AI Research Scientist / Research Engineer
AI Research Scientist and Research Engineer specializing in LLMs, long-context VLMs, logical reasoning, multimodal document AI, and intelligent document processing. PhD in Computer Science, University of Auckland.
AI Researcher and Engineer @ Xtracta
LLMs + Long-Context VLMs + Logical Reasoning + Intelligent Document Processing
Ex-AIIT, Peking University, MSRA, Samsung AI UK
PhD, Strong AI Lab & NAOInstitute, University of Auckland
Qiming Bao is an AI Research Scientist and Engineer at Xtracta in Auckland, New Zealand, working on multimodal document AI, intelligent document processing, and production-oriented vision-language model adaptation. His current work includes continual training and evaluation of models such as Qwen3.5, Gemma, InternVL, and Qwen-VL with PEFT/LoRA adapters, FlashAttention 2, and GPTQ int4 quantization, as well as long-context optimization for document understanding models such as LayoutLMv3 and ERNIE-LayoutX through efficient attention mechanisms, global attention masks, multimodal pre-training replication, and deployment-focused system improvements.

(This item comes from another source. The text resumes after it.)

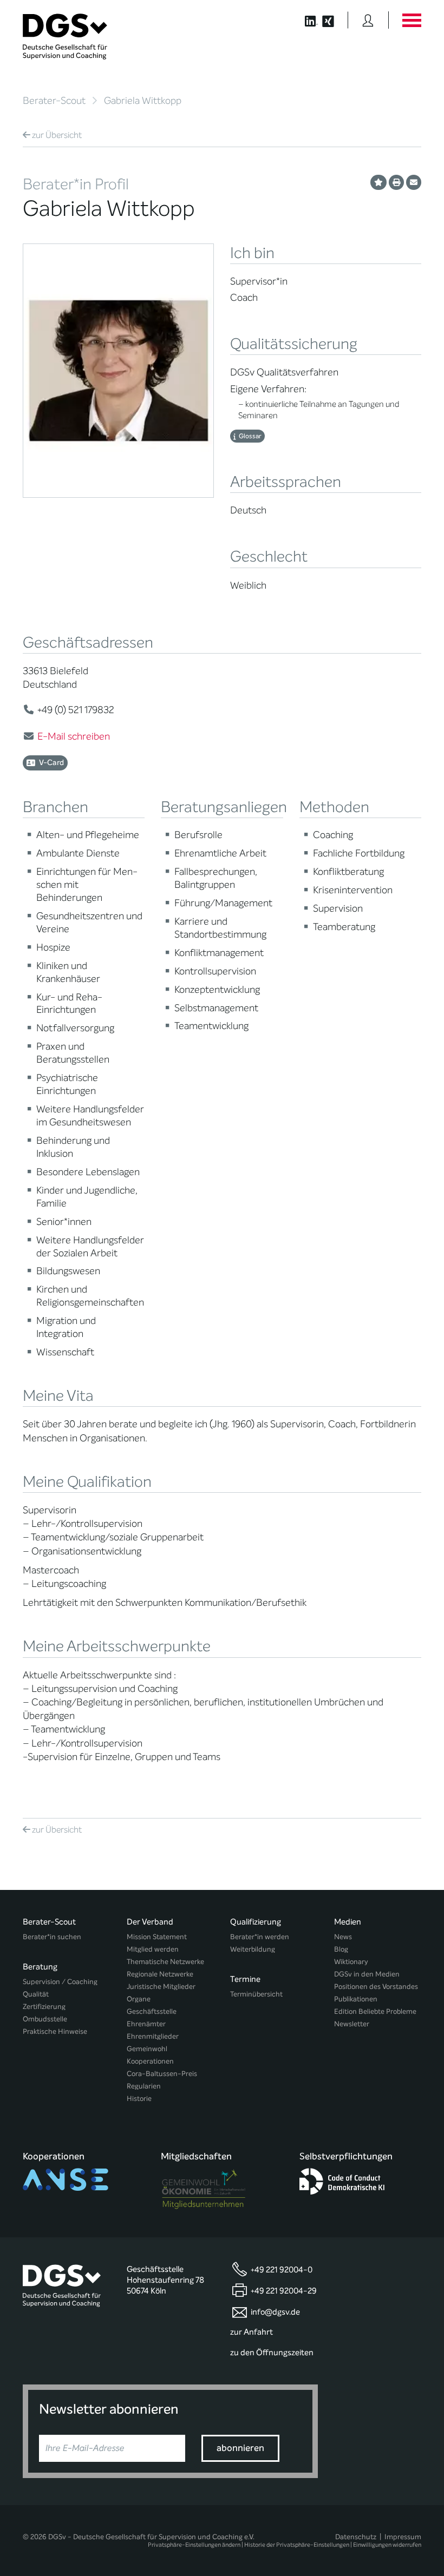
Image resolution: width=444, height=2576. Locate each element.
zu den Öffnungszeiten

Qiming Bao received his PhD in Computer Science from the Strong AI Lab and NAOInstitute at the University of Auckland, supervised by Professor Michael Witbrock and Associate Professor Jiamou Liu. His research focuses on large language models, post-training and alignment, logical reasoning, neural-symbolic AI, multimodal document AI, and world-model-inspired cognitive architectures. His recent work includes Hybrid-DPO for balancing logical grounding and fluency in LLMs, Conflict-Aware Fusion for mitigating logic inertia under contradictory evidence, and AMR-based logic-driven data augmentation for robust deductive reasoning. Before joining Xtracta, he worked at AIIT at Peking University on automatic abstract generation and GPT-2 based dialogue systems, and also contributed to early medical AI research through projects with Precision Driven Health & Orion Health.

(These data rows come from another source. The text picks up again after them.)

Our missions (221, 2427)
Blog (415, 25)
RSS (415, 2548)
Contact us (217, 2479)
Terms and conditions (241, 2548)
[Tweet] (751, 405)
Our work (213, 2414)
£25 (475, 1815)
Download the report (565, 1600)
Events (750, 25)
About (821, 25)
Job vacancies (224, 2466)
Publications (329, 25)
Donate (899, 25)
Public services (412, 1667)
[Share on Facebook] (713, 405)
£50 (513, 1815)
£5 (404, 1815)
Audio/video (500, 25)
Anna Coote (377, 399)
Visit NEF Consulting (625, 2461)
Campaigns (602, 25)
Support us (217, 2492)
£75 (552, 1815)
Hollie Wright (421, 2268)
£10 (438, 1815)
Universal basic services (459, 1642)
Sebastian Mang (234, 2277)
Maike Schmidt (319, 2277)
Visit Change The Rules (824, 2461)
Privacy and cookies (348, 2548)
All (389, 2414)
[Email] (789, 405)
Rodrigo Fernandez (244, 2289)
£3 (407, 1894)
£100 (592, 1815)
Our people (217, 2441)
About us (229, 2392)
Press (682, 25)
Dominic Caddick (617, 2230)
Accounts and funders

Qiming has published in leading AI and NLP venues including ACL, AAAI, IJCAI, EACL, and IJCLR-NeSy. His AMR-LDA method achieved the #1 ranking on the ReClor leaderboard, becoming one of the first systems to exceed 90% accuracy on the hidden test set, and his datasets, including PARARULE-Plus and AbductionRules, have been adopted by multiple reasoning benchmark projects. Since 2025, he has served as an Adjunct Associate Professor and collaboration supervisor at Beijing International Studies University (BISU), where he works on geospatial disaster-response AI agents, remote-sensing foundation models, and multimodal translation systems. He is also an AI Technical Lead and advisor for Kerrio.ai, building LLM-based dialogue training and evaluation systems, and develops agentic AI projects involving financial trading agents, reinforcement-learning auction simulators, and privacy-preserving accounting automation. He has delivered invited talks or academic visits at institutions including Microsoft Research Asia, Samsung AI Center Cambridge UK, Zhejiang University, the University of Melbourne, the Chinese Academy of Sciences, the University of Massachusetts Amherst, Penn State University, Tsinghua University, Max Planck Institute for Software Systems, and the Technical University of Munich.
Large Language Models (LLMs), Vision-Language Models (VLMs), Long-Context Modeling, Logical Reasoning, Neural-Symbolic AI, Multimodal Document AI, Intelligent Document Processing, Document Understanding, OCR, and Information Extraction.